Wednesday, March 11, 2009

Drawing from a former life.

Quoting my own work and the way I draw certain subjects is trap that I try to be mindful of when I approach new projects. Often, in warmer weather, I will go landscape painting just to "restart" my ability to really look at things and draw or paint without defaulting to my mental cache of imagery. This past winter in New England has been crushing and continues to keep all but the most die-hards couped up in their studios. But a restart was needed and I dutifully headed down to the open drawing session at RISD for a solid 3 hour life drawing session. After about 30 minutes, we realized that the models were not going to show up and I found myself in a strangely familiar predicament. 
I taught at RISD in the illustration department on and off for a few years and was always nagging my students to go to these life drawing sessions and often they would come back with the "excuse" that the model was a no show. At which point I would tell them they should have gone to the Nature Lab, a sort of miniature museum of natural history, full of skeletons, taxidermy and fish.

 
 
So it was time to follow my own advice. After the first 45 minutes I realized that my former students must have cursed me. This was neither fun nor exciting. Then those self sabotaging thoughts came..."I should be in my studio"....."This is a waste of time"...."I should be working on my clients projects"...etc. But I continued to push through my own resistance.

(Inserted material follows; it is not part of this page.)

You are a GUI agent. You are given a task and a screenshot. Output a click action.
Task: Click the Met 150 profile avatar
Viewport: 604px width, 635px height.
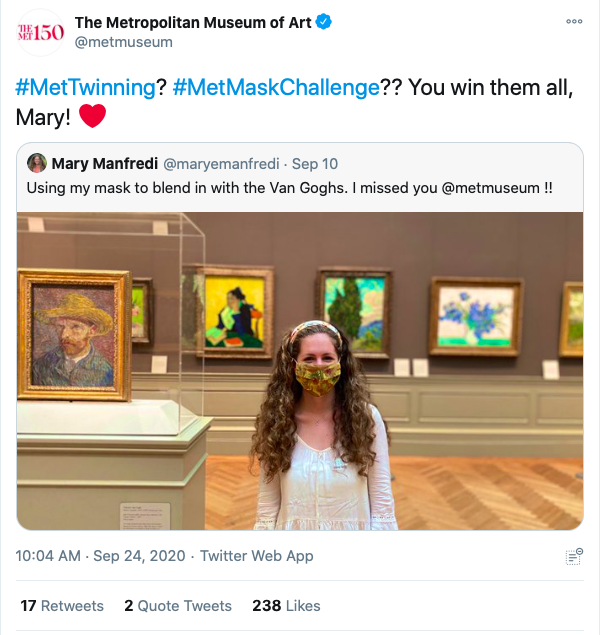tap(41, 32)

Then, without warning, all resistance fell away and there I was, just drawing. Completely present and very happy. I had reoccupied that space I knew not as a RISD teacher but as a RISD student. Before I knew it they were closing the lab for the night and it was time to pack up.


When I arrived at home it was time for a beer and to look at the work. Had I jumped out of my well worn ruts of drawing for the night? I think so....Will I do it again? You bet. There is another open drawing session next week and model or not, I will be there.
And if you are one of my former students, put down the stylus, dig out your charcoal and get your ass in class.